DeLiang Wang (Ohio State University) “Towards Solving the Cocktail Party Problem”
3400 N Charles St
Baltimore, MD 21218
The cocktail party problem, or speech separation, has evaded a solution for decades in speech and audio processing. I have been advocating a new formulation of this old challenge that estimates an ideal time-frequency mask (binary or ratio). This formulation turns the classical signal processing problem into a machine learning problem, and deep neural networks (DNNs) are particularly well-suited for this task due to their representational capacity. I will describe recent algorithms that employ deep learning for supervised speech separation, including speech enhancement and speaker separation. DNN-based mask estimation elevates speech separation performance to new levels, and produces the first demonstration of substantial speech intelligibility improvements for both hearing-impaired and normal-hearing listeners in background interference. These advances represent big strides towards solving the cocktail party problem.

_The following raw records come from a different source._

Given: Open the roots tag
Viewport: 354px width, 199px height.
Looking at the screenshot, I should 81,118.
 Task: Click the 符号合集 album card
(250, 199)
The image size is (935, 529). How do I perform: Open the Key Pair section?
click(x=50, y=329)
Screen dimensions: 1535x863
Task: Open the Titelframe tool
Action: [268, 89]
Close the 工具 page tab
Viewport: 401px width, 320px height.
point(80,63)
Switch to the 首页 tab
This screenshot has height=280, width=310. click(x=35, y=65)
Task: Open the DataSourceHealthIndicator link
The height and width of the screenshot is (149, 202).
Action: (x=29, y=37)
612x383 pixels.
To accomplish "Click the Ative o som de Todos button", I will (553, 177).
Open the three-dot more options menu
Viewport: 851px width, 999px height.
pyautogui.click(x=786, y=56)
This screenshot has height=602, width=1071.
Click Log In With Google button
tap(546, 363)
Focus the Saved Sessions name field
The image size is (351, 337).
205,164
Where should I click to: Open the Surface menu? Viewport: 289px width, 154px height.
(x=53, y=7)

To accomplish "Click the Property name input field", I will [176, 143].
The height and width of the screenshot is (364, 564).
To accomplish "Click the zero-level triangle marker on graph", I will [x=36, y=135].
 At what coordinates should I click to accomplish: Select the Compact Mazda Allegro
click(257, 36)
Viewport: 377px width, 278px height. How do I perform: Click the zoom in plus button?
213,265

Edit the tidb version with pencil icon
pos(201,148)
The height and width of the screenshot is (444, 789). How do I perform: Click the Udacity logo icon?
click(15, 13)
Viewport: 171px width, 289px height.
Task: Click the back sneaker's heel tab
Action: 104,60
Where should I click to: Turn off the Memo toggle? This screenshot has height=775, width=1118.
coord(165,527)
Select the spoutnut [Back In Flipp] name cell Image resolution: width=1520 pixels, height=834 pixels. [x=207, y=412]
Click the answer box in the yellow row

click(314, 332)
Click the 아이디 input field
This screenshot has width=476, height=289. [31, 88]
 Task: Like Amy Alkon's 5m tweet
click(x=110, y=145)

DeLiang Wang received the B.S. degree and the M.S. degree from Peking (Beijing) University and the Ph.D. degree in 1991 from the University of Southern California all in computer science. Since 1991, he has been with the Department of Computer Science & Engineering and the Center for Cognitive and Brain Sciences at The Ohio State University, where he is a Professor and University Distinguished Scholar. He received the U.S. Office of Naval Research Young Investigator Award in 1996, the 2005 Best Paper Award of IEEE Transactions on Neural Networks, and the 2008 Helmholtz Award from the International Neural Network Society. He is an IEEE Fellow and Co-Editor-in-Chief of Neural Networks.